SEC’s failure to file report for four years raises questions about its regulatory credentials

THIS must be the limit. We knew government and her agencies are remiss in giving account, sticking to rules or keeping to deadlines.

For instance, for over a decade, the Federal Government has been unable to deliver the annual budget on the age-old January deadline. The 2018 budget was signed by half-year and it bears a major lacuna – the non-inclusion of the crucial figures of the Independent National Electoral Commission (INEC).

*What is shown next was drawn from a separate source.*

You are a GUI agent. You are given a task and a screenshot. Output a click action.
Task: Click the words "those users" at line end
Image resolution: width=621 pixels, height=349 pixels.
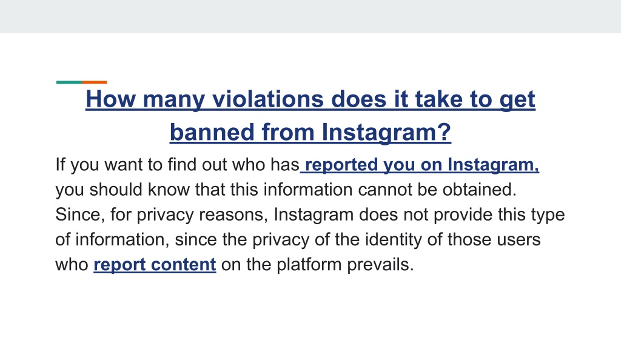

It is common knowledge that revenue-yielding MDAs (ministries, departments and agencies) often shy from submitting their budget proposals for legislative scrutiny, while rendering annual accounts have become anathema to most of them.

While the government and indeed Nigerians have lived with this aberration to the point that it has almost become a norm, it is inconceivable that a regulatory agency like the Securities and Exchange Commission (SEC) would be found on such a rogue list.

We are indeed worried at the news that SEC has not published its annual reports and accounts for the last four years. The last, according to report, was for the year ended December 31, 2013. This in itself is a violation of the Investment and Securities Act, 2007 Code of Corporate Governance.

This is a shocking revelation and a huge embarrassment for a commission statutorily charged with ensuring the best corporate governance practice and financial probity in Nigeria’s corporate environment.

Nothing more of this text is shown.